Uma mulher de Criciúma, no Sul de Santa Catarina, foi condenada a 117 anos de reclusão por uma série de crimes sexuais praticados contra três meninas, sendo duas delas suas filhas e uma sua enteada. Segundo a denúncia, a mulher oferecia as meninas para abusadores em troca de presentes e dinheiro.
Outros dois homens, acusados de terem estuprado as meninas ao longo de 10 anos, foram condenados a 55 anos e 18 anos de prisão respectivamente. As vítimas tinham 6, 7 e 8 anos quando os crimes começaram a ser praticados
Crimes ocorreram entre 2015 e 2024
A ação penal apontou que os crimes ocorreram entre 2015 e 2024. Segundo o MPSC (Ministério Público de Santa Catarina), as vítimas passaram a compreender a gravidade dos abusos à medida que cresciam. Em um determinado momento, elas decidiram relatar os fatos a pessoas próximas, o que levou ao início das investigações.

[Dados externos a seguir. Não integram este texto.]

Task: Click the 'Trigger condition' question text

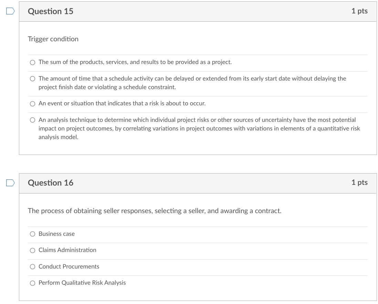Action: pos(53,39)
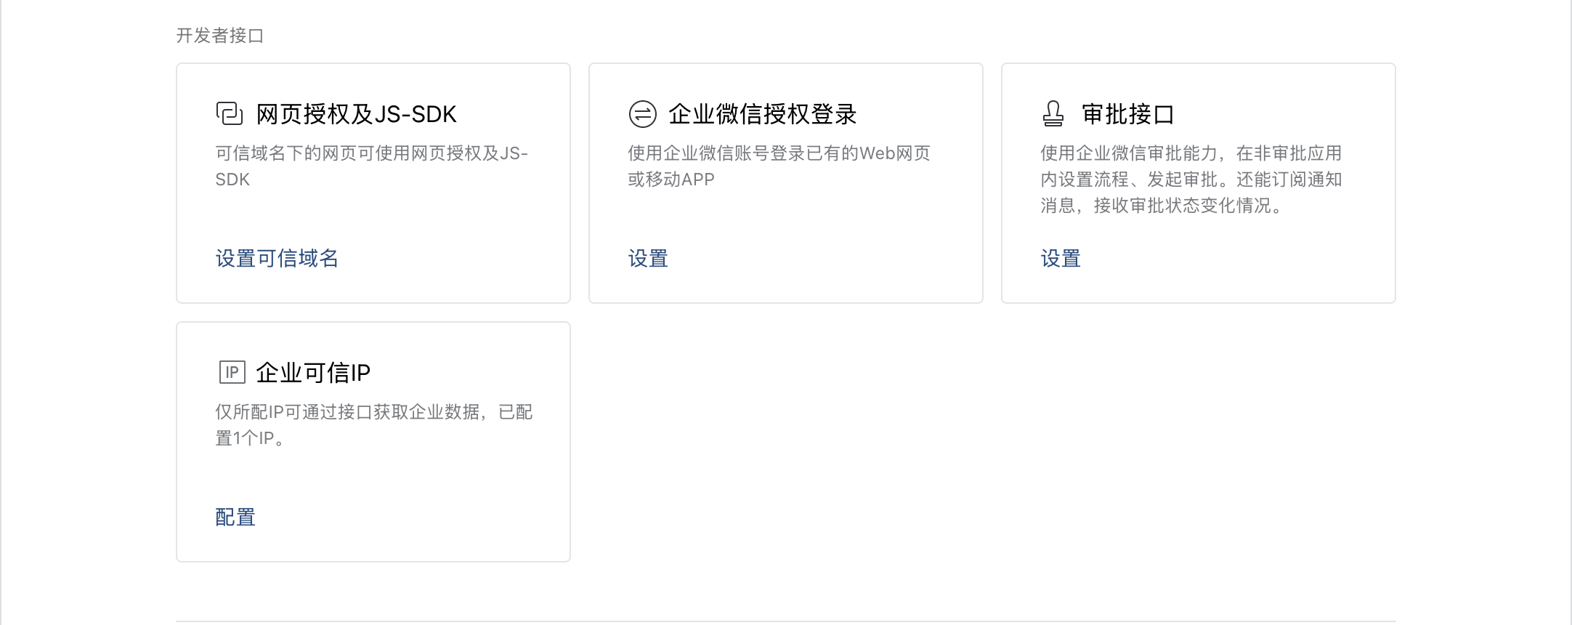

A sentença destacou que a mulher responsável pela guarda das meninas, embora tivesse o dever legal de proteção, optou por se omitir e, em diversas ocasiões, incentivou a continuidade dos abusos, participando da dinâmica criminosa ao persuadir as vítimas a se submeterem às violências em troca das vantagens materiais oferecidas pelo principal condenado.
Réus devem indenizar vítimas em R$ 210 mil
Os crimes praticados pelos réus foram de estupro de vulnerável, estupro, favorecimento da exploração sexual de adolescente, submissão de criança e adolescente à exploração sexual e aliciamento de crianças para a prática de atos libidinosos.
Além do tempo de reclusão, os réus foram condenados ao pagamento de uma indenização de R$ 210 mil, a ser paga por cada um dos três envolvidos, pelo sofrimento imposto às vítimas.